Radio tracking doesn’t always go this smoothly. One time, McFarland and his crew found an abandoned nest full of dying fledglings. They followed the mother’s radio signal all the way to Underhill, where they found her transmitter, sans thrush, among the stinking carnage in the nest of a sharp-shinned hawk.
Another Bicknell’s was once found, dead but still fully intact, in a weasel’s hole. McFarland also tells the story of the time a nest was too high for him to see into, so he blindly reached in with his hand to check the contents. Rather than feeling smooth eggs or hot, fuzzy heads, “I felt goo,” he remembers, grimacing. The chicks had died, he explains, “and when I pulled our my hand it had maggots all over it.”
While hawks and weasels prey on adult Bicknell’s thrushes, red squirrels make short work of their eggs. In one VINS video, a red squirrel can be heard off-camera for quite a while before the predator finally flushes the mother bird from her eggs and sits down on its haunches in the middle of the nest. Then the squirrel takes one of the freckled blue eggs between its front paws, twists the egg around until its thin part is at the top, bites off the top of shell, and licks out the contents. Once the shell is empty, the squirrel tosses it aside and starts on the next one. When all the eggs have been consumed, the squirrel urinates into the nest.
To avoid giving squirrels and other predators any extra advantage, McFarland and his coworkers try to reach the nests they study by a variety of different routes. But the scientists acknowledge that the biggest threats to Bicknell’s thrush are in the air and land themselves, both here and in the Caribbean. McFarland, who wrote his master's thesis about the impact of road construction on bird species in Belize, is studying the effects of ski-trail development on the thrush.

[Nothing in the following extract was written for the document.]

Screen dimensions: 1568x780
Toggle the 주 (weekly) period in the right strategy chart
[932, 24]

Air pollution is also a major concern. “The acid precipitation is wicked bad,” McFarland observes. A recent UVM study showed that the clouds that so frequently cloak Mt. Mansfield are “like lemon juice.” Trees bathed in these clouds will eventually die, and thrush nesting sites will disappear. Airborne mercury gets into the birds’ system, threatening their health. Though tests are still incomplete, McFarland believes they will turn up “significant” mercury content in the blood of the birds.
At the end of the season, McFarland and the thrushes will both move off the mountain. While the birder returns to his hometown of Woodstock, the birds will migrate to the Dominican Republic — where they’re likely to find fewer rooms at the inn than last winter. With more and more of the forest being replaced by banana and cocoa palm plantations or “just ratty old fields used for cattle,” McFarland says, all but 3 percent of the birds’ original habitat is gone. “Conservation down there is less than wonderful,” he opines. “There are too many humans on that island.”

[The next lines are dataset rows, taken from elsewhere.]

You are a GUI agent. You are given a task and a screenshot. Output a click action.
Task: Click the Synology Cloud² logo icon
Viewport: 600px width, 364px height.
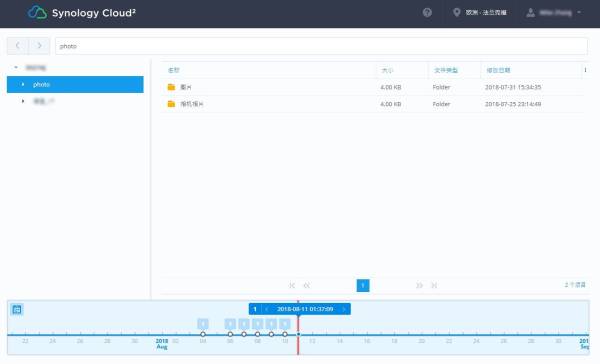(x=37, y=13)
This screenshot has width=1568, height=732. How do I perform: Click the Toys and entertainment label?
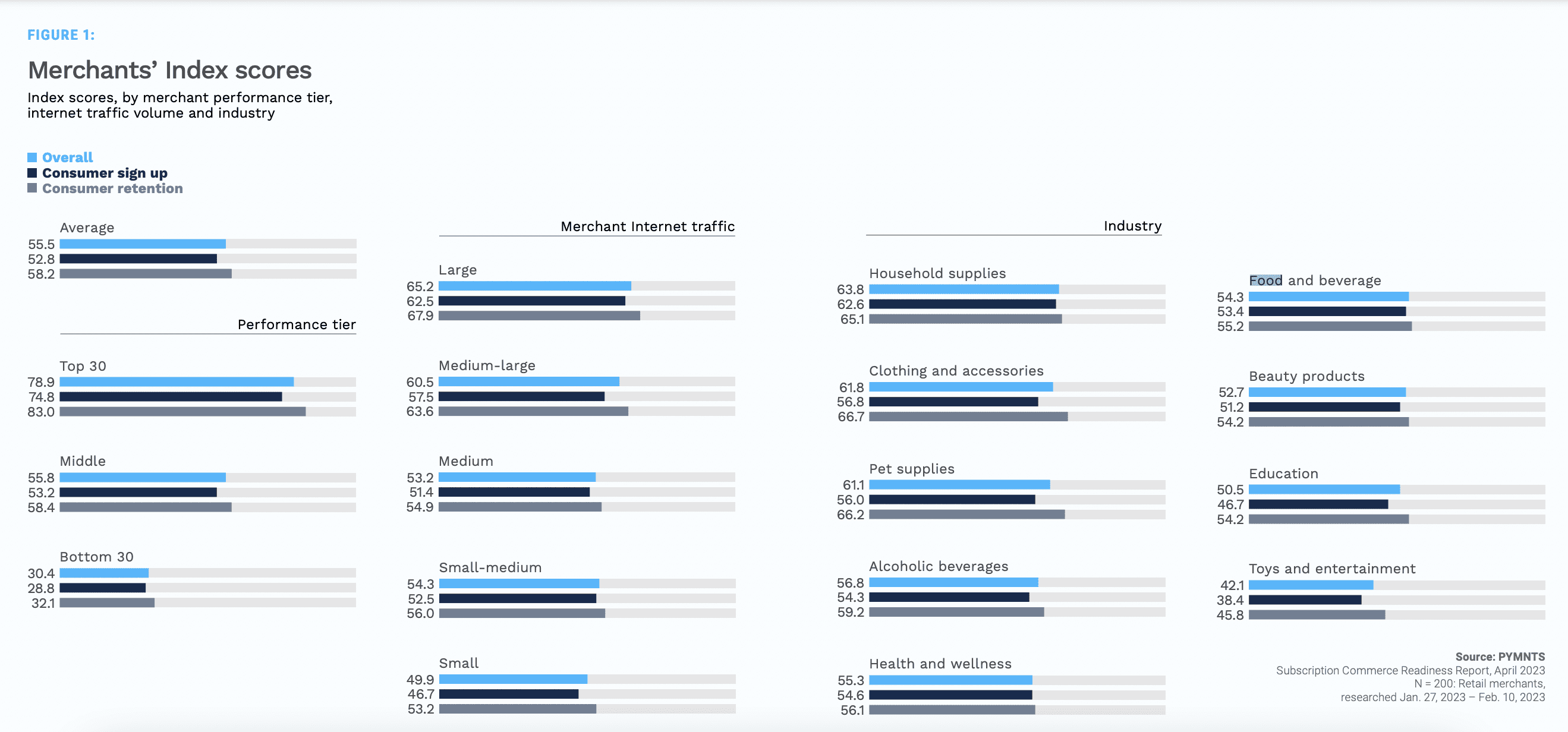point(1332,569)
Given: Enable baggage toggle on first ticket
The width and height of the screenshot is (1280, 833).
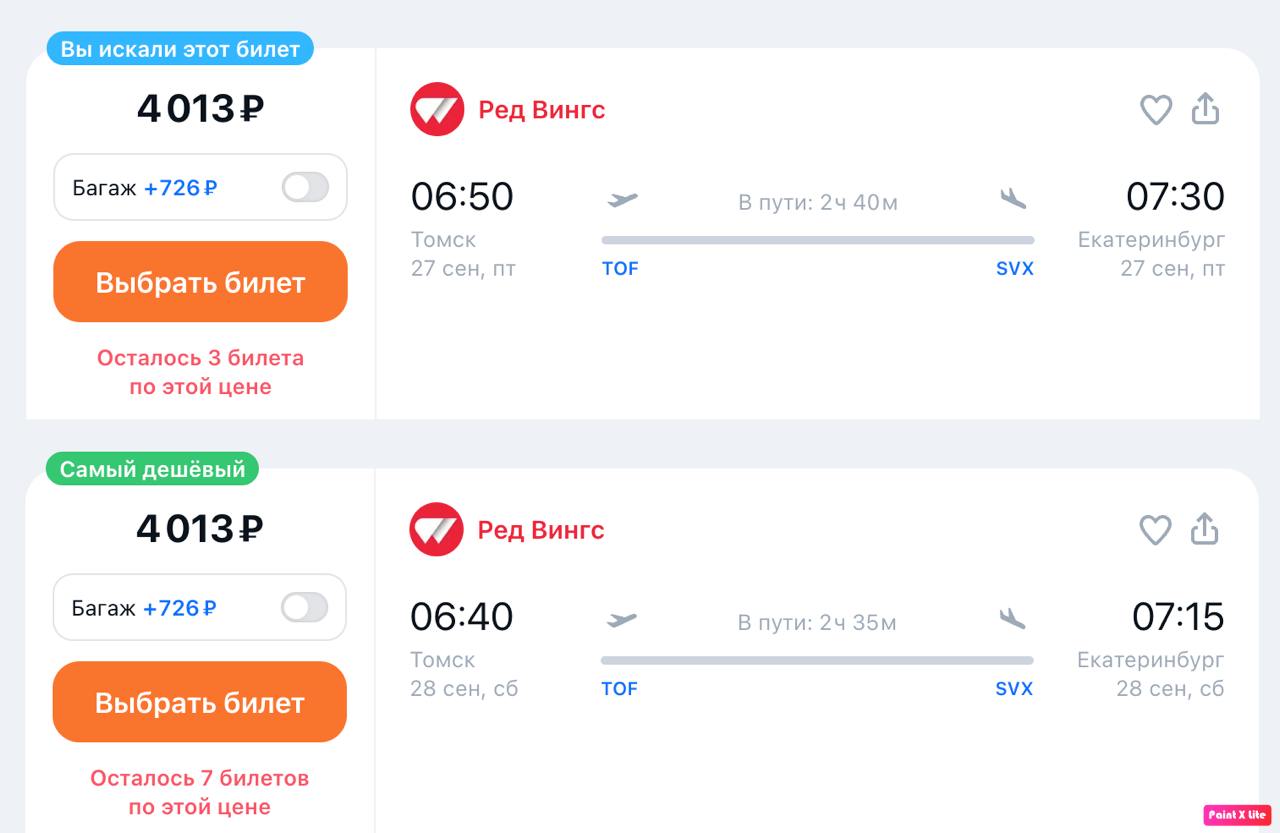Looking at the screenshot, I should (305, 187).
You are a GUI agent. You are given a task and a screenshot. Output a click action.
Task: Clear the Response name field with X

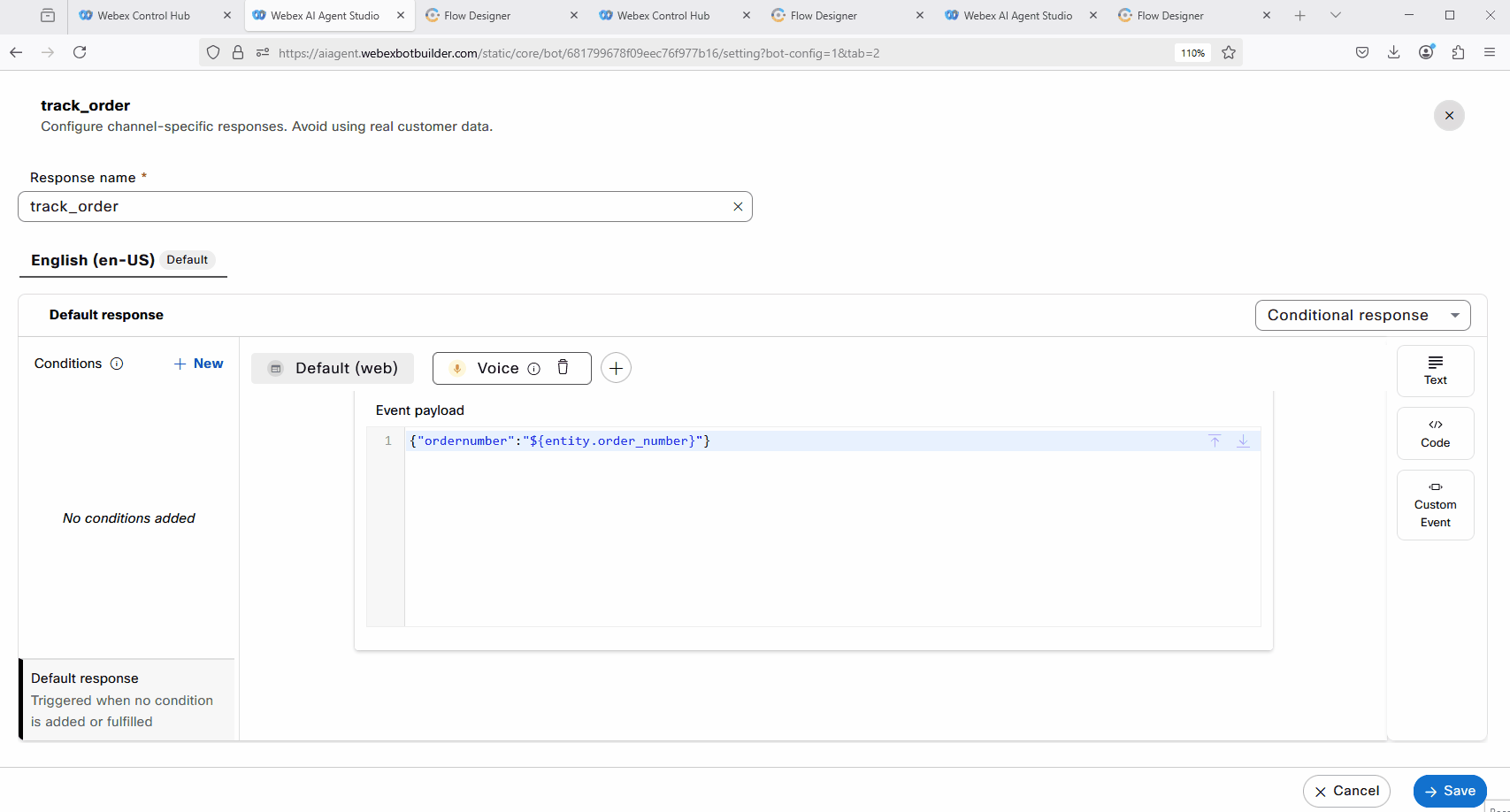[738, 207]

That may well be. But why does the world even need Bicknell’s thrush? “Why does the world need humans?” McFarland replies. “I guess they have just as much right to be here as we do.”
For all his avian advocacy, however, the researcher wonders how he got hooked on a species that plays so hard-to-get. “Why didn’t I take up mallards?” he muses as he lumbers down the side of the mountain chasing after the next dim radio signal. ‘Then I could just set up a lawn chair in the middle of the Woodstock town green, set out a six-pack and spend the whole day just marking down the birds’ color bands.”
The answer is undoubtedly in the numbers. If mountaineers scale peaks “because they’re there,” bicknologists like McFarland study their thrush because they may not be there much longer.